The Supreme Court of the United States decided in the case of Matal v. Tam Monday to strike down a key provision of the Lanham Act barring the United States Patent and Trademark Office from recognizing a disparaging trademark, citing concerns that the act violated the First Amendment. It is widely believed that the court's decision to strike down the ban will provide the Washington Redskins with a crucial boon in their struggle to keep the team's name.
"[The provision of the Lanham Act in question] offends a bedrock First Amendment principle: Speech may not be banned on the ground that it expresses ideas that offend," Justice Samuel Alito wrote in his opinion.
Alito, quoting United States v. Schwimmer — a landmark case upholding freedom of speech — said:
The Government has an interest in preventing speech expressing ideas that offend. And, as we have explained, that idea strikes at the heart of the First Amendment. Speech that demeans on the basis of race, ethnicity, gender, religion, age, disability or any other similar ground is hateful; but the proudest boast of our free speech jurisprudence is that we protect the freedom to express 'the thought that we hate.'
How did this case make it to the Supreme Court?
In 2011, the patent office cited the Lanham Act, a 71-year-old federal statue on trademarks signed into law by President Harry Truman, as the high court's reason for rejecting a rock band's application to trademark its name.
That rock band's name is the Slants — and its founder and bassist, an Asian-American named Simon Tam, argued that the band's name wasn't aimed at offending Asians in America. As Justice Alito noted in the court's opinion on the case, Tam maintained that naming the band after a slur was an attempt from a member of a marginalized community to reclaim a derogatory phrase used to oppress and strip it of its power.
When the trademark office denied the Slants' application, Tam took his complaint against Joseph Matal, interim director of the government office, to federal court, which ruled in favor of Tam and his band. The Supreme Court decision affirms that ruling.

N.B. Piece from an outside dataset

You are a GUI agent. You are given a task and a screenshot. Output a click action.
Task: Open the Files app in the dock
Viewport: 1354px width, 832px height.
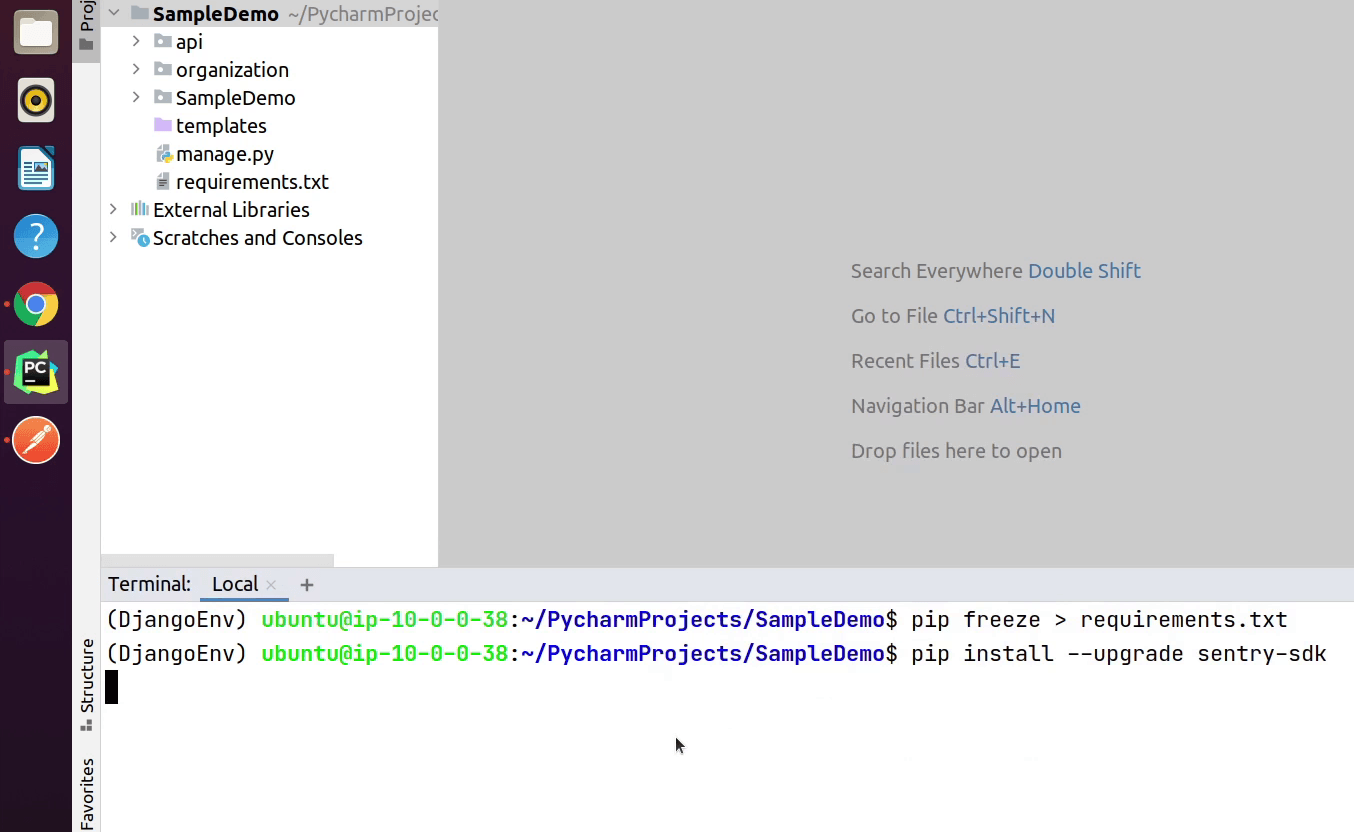(x=36, y=32)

In a Facebook post, Tam expressed his joy over scoring a victory after years of fighting.
"After an excruciating legal battle that has spanned nearly eight years, we're beyond humbled and thrilled to have won this case at the Supreme Court," Tam wrote Monday. "This journey has always been much bigger than our band: it’s been about the rights of all marginalized communities to determine what’s best for ourselves."
Touchdown for the Redskins
In 2014, following a vehement campaign to pressure the NFL and Washington Redskins owner Dan Snyder to change the team's name over the concern that it offended many Native Americans, the trademark office canceled the Redskins' trademark, citing the same clause in the Lanham Act as it did with the Slants' application in 2011.
Snyder's legal team filed an appeal with a federal court in Richmond. That court was waiting for the Supreme Court to rule on Matal v. Tam before it made its decision.
Though this is not an automatic victory for the Redskins' case, Lisa Blatt, the team's attorney, expressed her delight over the high court's decision to affirm the lower court's ruling in Matal v. Tam and gut the ban on potentially disparaging trademarks.
"The Supreme Court vindicated the team's position that the First Amendment blocks the government from denying or cancelling a trademark registration based on the government’s opinion," Blatt told the Associated Press.
"I am THRILLED," Snyder told the AP. "Hail to the Redskins."
In an email, Tam rejected the notion that upholding the gutted provision of the Lanham Act would hamper the Redskins’ efforts to keep their name.
"Cancellation of the football team's trademark would not have made them change their name," Tam said. "So if that is the end goal, we shouldn’t allow the collateral damage to be placed on marginalized groups who were getting their registrations denied based on their skin color, gender, religion or identity."
Lisa Simpson, an intellectual property expert, characterized the Supreme Court's decision as a slippery slope.
"It seems this decision will indeed open the floodgates to applications for all sorts of potentially offensive and hateful marks," Simpson said to the Washington Post. "While this may be the right result under the First Amendment and the principles of free speech that are foundational to our country, it seems the responsibility will now pass to the public."
But Tam refuted that line of thinking.
"As a POC, I have never once heard about someone seeking to register their trademark before using a toxic term," Tam said. "No, they simply use it. And the idea that our market will be flooded by people who just want to register marks on a whim is ridiculous... people have to have an established business purpose, pay the fees, go through the paperwork and have their information in public. Very few would want to do that if establishing a legitimate business."